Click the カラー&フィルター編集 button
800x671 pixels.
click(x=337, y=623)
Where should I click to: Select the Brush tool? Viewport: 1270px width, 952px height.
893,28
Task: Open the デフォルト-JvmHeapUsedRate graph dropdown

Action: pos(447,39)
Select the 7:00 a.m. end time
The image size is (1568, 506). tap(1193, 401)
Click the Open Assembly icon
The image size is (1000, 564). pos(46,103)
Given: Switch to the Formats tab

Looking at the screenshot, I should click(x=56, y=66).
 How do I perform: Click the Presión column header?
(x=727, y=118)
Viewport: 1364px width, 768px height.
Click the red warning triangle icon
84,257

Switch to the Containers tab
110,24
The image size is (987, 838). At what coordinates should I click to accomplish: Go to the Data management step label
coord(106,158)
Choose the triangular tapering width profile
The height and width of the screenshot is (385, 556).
--
**Brief**
Please reproduce all of the rows above word for word, changing nothing.

**Answer to the exercise**
Click the カラー&フィルター編集 button
800x671 pixels.
click(x=337, y=623)
Where should I click to: Select the Brush tool? Viewport: 1270px width, 952px height.
893,28
Task: Open the デフォルト-JvmHeapUsedRate graph dropdown

Action: pos(447,39)
Select the 7:00 a.m. end time
The image size is (1568, 506). tap(1193, 401)
Click the Open Assembly icon
The image size is (1000, 564). pos(46,103)
Given: Switch to the Formats tab

Looking at the screenshot, I should click(x=56, y=66).
 How do I perform: Click the Presión column header?
(x=727, y=118)
Viewport: 1364px width, 768px height.
Click the red warning triangle icon
84,257

Switch to the Containers tab
110,24
The image size is (987, 838). At what coordinates should I click to accomplish: Go to the Data management step label
coord(106,158)
Choose the triangular tapering width profile
The height and width of the screenshot is (385, 556).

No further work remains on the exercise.